On 3/6/2012 9:27 AM, Quentin Anciaux wrote:


2012/3/6 meekerdb <meeke...@verizon.net <mailto:meeke...@verizon.net>>

    On 3/6/2012 8:12 AM, David Nyman wrote:

        On 5 March 2012 23:50, meekerdb<meeke...@verizon.net
        <mailto:meeke...@verizon.net>>  wrote:

            It's unclear as to whom "you" and "your" refers to.

        Let me suggest a heuristic.  Assume that any given instance of
        experience (by which I mean just whatever is necessary to permit some
        sort of determination to be made) is selected at random from the class
        of all such moments. All personal-indexical references can then be
        taken as referring to the conjunction of this instance and whatever
        "personal history" is implied by its content and structure.

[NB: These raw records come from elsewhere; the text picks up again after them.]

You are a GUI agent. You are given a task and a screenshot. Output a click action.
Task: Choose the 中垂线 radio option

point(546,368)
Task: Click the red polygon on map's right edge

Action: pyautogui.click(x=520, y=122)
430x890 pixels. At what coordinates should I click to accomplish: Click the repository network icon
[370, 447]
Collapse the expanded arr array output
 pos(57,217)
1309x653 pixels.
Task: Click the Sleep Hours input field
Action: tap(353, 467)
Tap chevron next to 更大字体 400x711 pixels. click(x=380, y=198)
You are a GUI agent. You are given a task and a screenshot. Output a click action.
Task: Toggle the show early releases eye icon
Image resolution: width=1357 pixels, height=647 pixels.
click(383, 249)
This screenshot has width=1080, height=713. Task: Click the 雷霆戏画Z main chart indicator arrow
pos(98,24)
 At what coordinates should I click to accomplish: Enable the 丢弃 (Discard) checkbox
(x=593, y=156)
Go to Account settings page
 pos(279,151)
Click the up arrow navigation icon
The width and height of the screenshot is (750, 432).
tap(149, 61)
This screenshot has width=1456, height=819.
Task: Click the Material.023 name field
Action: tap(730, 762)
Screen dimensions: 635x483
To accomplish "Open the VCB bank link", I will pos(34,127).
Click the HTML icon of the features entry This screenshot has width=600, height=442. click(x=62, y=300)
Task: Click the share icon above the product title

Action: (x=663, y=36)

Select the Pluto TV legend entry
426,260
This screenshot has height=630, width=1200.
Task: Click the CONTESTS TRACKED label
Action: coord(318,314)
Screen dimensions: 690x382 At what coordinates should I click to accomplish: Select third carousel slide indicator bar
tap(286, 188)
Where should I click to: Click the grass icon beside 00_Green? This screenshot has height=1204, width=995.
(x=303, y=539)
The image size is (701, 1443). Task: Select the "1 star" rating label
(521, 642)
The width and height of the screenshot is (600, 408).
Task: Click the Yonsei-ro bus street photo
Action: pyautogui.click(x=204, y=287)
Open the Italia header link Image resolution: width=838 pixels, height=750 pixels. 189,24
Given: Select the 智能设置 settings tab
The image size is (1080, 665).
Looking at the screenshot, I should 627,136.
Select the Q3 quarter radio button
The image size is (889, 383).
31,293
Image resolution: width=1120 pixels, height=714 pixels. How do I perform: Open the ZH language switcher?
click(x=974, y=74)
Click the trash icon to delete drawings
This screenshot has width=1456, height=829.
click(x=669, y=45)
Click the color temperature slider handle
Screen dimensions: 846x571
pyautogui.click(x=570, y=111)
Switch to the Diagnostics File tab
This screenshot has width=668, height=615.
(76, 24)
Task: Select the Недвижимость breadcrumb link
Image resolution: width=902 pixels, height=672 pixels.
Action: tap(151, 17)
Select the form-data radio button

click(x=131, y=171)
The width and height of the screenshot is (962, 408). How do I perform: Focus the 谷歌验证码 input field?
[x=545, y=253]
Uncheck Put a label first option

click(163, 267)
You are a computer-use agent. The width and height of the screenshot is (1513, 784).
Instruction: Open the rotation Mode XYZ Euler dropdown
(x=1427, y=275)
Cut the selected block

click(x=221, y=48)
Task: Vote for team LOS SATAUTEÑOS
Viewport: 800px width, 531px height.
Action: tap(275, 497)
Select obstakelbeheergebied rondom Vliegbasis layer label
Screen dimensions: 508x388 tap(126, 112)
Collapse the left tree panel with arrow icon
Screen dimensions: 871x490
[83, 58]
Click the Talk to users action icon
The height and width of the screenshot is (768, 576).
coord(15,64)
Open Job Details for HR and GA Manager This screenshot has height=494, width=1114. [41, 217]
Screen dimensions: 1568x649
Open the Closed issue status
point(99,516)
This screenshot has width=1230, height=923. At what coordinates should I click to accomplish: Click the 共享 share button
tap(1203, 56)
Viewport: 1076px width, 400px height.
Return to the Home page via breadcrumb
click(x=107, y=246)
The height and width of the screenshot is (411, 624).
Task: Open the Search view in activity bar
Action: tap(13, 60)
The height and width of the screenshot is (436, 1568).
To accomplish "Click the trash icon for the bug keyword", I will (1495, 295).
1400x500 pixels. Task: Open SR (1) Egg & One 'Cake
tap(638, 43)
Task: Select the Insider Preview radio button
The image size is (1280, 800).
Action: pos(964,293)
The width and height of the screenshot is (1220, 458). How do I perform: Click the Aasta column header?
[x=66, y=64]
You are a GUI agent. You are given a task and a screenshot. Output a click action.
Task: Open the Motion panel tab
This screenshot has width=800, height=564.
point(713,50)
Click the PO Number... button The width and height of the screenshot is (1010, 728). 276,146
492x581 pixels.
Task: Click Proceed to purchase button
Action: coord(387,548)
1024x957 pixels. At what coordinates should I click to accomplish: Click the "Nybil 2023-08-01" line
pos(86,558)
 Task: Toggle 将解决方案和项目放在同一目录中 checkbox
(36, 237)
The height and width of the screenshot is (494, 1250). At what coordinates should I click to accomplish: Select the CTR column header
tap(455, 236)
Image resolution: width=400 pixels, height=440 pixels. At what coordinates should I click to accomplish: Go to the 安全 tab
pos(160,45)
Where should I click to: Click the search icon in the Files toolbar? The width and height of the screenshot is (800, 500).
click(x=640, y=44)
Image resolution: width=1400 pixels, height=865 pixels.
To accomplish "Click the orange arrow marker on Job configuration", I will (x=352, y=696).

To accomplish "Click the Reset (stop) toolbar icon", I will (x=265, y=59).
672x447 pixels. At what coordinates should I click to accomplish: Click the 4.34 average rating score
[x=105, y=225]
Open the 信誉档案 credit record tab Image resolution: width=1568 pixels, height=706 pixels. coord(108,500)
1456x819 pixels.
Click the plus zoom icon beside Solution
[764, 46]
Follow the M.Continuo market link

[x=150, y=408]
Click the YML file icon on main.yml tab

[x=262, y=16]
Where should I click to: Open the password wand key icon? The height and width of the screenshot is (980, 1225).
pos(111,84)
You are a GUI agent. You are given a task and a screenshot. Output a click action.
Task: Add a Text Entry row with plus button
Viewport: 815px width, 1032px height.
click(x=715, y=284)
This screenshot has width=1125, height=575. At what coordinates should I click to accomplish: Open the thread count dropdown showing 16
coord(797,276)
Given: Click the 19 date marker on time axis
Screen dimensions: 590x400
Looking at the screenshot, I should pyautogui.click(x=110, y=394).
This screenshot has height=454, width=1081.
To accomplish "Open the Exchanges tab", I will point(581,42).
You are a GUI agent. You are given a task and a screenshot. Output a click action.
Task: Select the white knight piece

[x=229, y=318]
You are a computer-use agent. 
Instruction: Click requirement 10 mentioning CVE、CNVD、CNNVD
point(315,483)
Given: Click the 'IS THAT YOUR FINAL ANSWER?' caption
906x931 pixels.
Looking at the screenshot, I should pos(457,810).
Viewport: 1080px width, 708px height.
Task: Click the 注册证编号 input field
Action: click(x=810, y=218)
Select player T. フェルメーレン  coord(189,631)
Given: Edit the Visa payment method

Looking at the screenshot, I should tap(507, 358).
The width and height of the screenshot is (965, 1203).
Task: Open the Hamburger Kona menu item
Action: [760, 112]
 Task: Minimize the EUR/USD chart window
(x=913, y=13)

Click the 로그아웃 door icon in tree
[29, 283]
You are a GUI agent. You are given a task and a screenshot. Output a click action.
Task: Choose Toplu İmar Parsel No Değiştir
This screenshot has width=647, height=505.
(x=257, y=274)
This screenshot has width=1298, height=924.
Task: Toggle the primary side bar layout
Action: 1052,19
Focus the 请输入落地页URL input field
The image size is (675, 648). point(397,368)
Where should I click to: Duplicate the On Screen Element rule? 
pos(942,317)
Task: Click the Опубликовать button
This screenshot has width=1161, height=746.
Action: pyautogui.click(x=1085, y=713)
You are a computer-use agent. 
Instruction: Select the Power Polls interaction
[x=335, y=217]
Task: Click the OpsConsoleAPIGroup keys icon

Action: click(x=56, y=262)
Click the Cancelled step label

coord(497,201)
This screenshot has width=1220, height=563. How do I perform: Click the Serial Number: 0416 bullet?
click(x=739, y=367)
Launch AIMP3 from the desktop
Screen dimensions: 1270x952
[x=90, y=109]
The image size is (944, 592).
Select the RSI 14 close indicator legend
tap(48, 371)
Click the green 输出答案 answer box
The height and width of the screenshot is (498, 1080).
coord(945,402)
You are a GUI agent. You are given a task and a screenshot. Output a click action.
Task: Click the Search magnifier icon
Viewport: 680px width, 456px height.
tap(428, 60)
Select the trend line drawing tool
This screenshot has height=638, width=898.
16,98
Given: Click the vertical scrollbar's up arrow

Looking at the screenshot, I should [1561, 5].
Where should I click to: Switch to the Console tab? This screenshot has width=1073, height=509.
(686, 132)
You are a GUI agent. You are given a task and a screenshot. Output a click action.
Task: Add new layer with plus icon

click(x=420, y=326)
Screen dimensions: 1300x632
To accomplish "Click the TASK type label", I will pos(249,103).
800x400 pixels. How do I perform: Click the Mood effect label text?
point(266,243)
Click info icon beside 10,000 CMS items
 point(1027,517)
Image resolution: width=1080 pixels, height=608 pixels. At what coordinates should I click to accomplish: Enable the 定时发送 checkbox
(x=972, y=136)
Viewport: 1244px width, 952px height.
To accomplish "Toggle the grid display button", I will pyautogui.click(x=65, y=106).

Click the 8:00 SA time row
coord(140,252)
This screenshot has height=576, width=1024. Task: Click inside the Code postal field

        This heuristic serves to justify the "expectation", from the
        perspective of any such instance, of its substitution by other such
        instances.  Insofar as such substitutions imply "continuations" of the
        present moment, they can be considered as constituting part of the
        "future" of a particular personal history.  If this heuristic is
        applied consistently to the various thought experiments, (with the
        usual allowance for "measure") it should be obvious that "diary
        entries" recoverable within any given experiential instance will
        typically record precisely the sort of prior uncertainty or
        indeterminacy, with respect to the present instance, that Bruno is
        talking about.

        David


    I don't think I have a problem with the indeterminacy.  Consider in your 
scenario
    that we duplicated a video camera instead of a person.  When look at what 
the
    cameras in M and W have recorded in one we see pictures of Helsinki 
followed by
    pictures of Moscow and from the other we see pictures of Helsinki followed 
by
    pictures of Washington.  The ambiguity comes when, before the duplication, 
we ask,
    "What will this camera record?".  "This" is ambiguous just as "he" is 
ambiguous.


The question is indexical... it it not "he" but "I"... in the thought experiment *you* are the one duplicated, and you ask yourself your own expectation for your next moment. Maybe what is "you" is not well defined for something outside of you (us ;) ) but I expect you know what you are, and feel...

At any given moment. But when you ask about my future, and under the hypothesis I may be duplicated, then that future "I" is not longer indicial, it is ambiguous...which is the source of the indeterminacy.

Brent

and hence "you" is well defined for yourself from your POV.